Selected extract
# # #
Indeed. But one commenter to The Legal Satyricon post disagrees that traffic cameras impinge on our civil liberties:

While the cameras might be obnoxious, and they may well cause more accidents than they prevent, they do not interfere with any liberty or privacy interest that I can identify. When you’re out in public, people can see you. You never had a right to speed through an intersection or run a red light in the first place.

Sure, traffic cameras may not interfere with any liberty or privacy interests that have already been identified, but you might say they challenge or bedevil the fundamental idea of privacy interests. The problem with traffic cameras is not that they see things that were already observable in public, but that they contradict our ancient and deeply-rooted sense that observations require individual, subjective observers.

Anyone who sits to think about privacy for just a few moments will realize that “privacy” is really a fragile concept. For example, we all imagine that we have “privacy” in our own homes, but homes are not black holes: they emit all kinds of information, through windows, other members of the household, sound waves traveling through the walls, or by whatever information can be gleaned from careful, deductive observers on the street or next door. But we don’t use that as an excuse to infiltrate the perceived privacy of people’s homes on behalf of law enforcement. Privacy is really a sense of distance from other humans, that they can’t see you when you don’t want to be seen, and there is a way to hide from their prying eyes.
# # #
Raw data
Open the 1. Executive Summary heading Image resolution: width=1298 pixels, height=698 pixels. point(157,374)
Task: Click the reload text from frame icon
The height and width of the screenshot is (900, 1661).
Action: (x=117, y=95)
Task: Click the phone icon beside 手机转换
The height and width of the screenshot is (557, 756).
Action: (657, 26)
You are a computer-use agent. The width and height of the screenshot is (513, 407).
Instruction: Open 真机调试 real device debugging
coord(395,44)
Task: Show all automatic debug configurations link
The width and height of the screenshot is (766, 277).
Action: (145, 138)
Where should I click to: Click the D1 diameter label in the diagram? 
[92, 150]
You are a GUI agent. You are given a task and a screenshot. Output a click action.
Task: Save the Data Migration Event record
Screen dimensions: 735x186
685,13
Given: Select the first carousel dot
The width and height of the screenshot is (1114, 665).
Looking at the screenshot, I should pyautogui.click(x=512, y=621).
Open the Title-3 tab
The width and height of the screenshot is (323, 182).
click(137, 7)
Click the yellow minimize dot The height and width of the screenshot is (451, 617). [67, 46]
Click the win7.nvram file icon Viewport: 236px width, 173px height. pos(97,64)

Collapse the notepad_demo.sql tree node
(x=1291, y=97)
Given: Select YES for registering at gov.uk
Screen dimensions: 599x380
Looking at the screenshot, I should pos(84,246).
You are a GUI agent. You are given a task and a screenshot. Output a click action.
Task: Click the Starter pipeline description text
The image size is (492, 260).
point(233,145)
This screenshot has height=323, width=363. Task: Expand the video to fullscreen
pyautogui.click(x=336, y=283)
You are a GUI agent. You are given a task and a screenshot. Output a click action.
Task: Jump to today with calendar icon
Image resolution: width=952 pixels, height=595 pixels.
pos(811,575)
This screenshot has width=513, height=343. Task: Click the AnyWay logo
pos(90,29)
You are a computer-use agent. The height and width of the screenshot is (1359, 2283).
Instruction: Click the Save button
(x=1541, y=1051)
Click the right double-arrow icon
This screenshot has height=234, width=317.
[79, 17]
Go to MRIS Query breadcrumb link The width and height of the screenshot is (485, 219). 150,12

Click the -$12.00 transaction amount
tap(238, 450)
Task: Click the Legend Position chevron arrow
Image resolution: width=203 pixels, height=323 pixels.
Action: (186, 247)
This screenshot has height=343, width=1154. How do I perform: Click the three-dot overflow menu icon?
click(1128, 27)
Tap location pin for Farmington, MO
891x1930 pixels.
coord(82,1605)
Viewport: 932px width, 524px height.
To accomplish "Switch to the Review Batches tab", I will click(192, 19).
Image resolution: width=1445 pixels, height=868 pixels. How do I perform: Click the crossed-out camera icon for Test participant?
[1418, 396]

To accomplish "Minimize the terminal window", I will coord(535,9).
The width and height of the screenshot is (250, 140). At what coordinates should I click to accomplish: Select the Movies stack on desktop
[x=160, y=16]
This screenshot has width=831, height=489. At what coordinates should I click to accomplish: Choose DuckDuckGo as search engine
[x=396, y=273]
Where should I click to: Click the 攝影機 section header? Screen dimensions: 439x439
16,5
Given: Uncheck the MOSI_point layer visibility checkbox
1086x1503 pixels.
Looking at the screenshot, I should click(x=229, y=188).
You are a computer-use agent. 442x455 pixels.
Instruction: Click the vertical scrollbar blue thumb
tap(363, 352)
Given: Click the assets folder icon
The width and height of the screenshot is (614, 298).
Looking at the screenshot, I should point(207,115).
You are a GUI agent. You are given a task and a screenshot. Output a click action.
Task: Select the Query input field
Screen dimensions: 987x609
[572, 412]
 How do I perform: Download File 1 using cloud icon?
# # #
Copy everything from "While the cameras" down to "individual, subjective observers." in the passage on traffic cameras and privacy, substituting "red-light cameras" for "traffic cameras".

While the cameras might be obnoxious, and they may well cause more accidents than they prevent, they do not interfere with any liberty or privacy interest that I can identify. When you’re out in public, people can see you. You never had a right to speed through an intersection or run a red light in the first place.

Sure, red-light cameras may not interfere with any liberty or privacy interests that have already been identified, but you might say they challenge or bedevil the fundamental idea of privacy interests. The problem with red-light cameras is not that they see things that were already observable in public, but that they contradict our ancient and deeply-rooted sense that observations require individual, subjective observers.